Last night I put the wrap on Alan Wake, and I have to say the longer I played it the more it grew on me. I still don’t love the conceit of shining a flashlight at shadow demons in order to drop their invulnerability and then having to figure out some other way to actually kill them. I think the game should have gone for one or the other. Either we kill them with mechanical means… or we use the flashlight to burn them away but the combination of both just feels awkward. When you get to needing to burn away shadow manifestations like possessed objects and the ever present shadow goo… that feels way more synchronous with the setting.

I think my biggest complaint is still the sheer number of times the game resets any advantages you have and forces you to go fumbling helpless through the dark. Now I get what the game was going for. This is literally a horror story being acted out by you the protagonist and the game tells you that directly. The story is about all of the near misses and times you were placed in danger along the way, and in order to do this the game keeps taking tools away from you only to force you to fumble around until you replace them. However… holy crap Alan… learn how to secure your gear because exiting a vehicle should not cause you to lose all of your shit. You would think if you need these things to survive you would be less careless than most toddlers.

The thing I am learning about Remedy through playing these games is that they are really damned good at setting up some pretty cool visuals. There are a lot of sequences in the game that are very memorable and designed in such a way as to give you an interesting vista while you are struggling through them. This is very much the case with Control, and given that I somehow completely missed playing any of the games from this studio. In theory I should have played Max Payne, but I think at the time my PC wasn’t quite sturdy enough to really tackle it and I had strayed away from consoles. All told it took me about eight hours to play through the main campaign of Alan Wake, and I am glad that I did. I have no real interest in playing through the two DLC episodes however.
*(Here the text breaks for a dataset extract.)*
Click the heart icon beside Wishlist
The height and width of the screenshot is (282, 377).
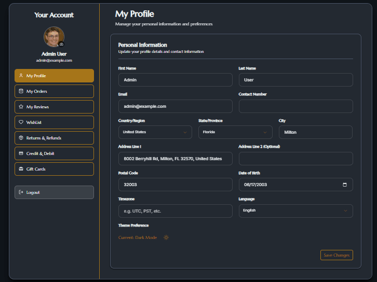point(21,122)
I do this thing where I hyper fixate on a specific franchise, or connected franchises. Two years ago I burned through almost all of the games by the developer Spiders, and now I am seemingly revisiting anything that might be connected to the Control universe. I wrapped up Alan Wake pretty early last night and started Quantum Break which is the game that came between those two titles (three if you count Alan Wake’s American Nightmare… which does not appear to be canon). First up it is a gorgeous game, and dealing with some very different subject matter. However it appears that Alan Wake is a television show in this universe which I find interesting. I have no idea if this one is going to grab me but I figured I would give it a shot.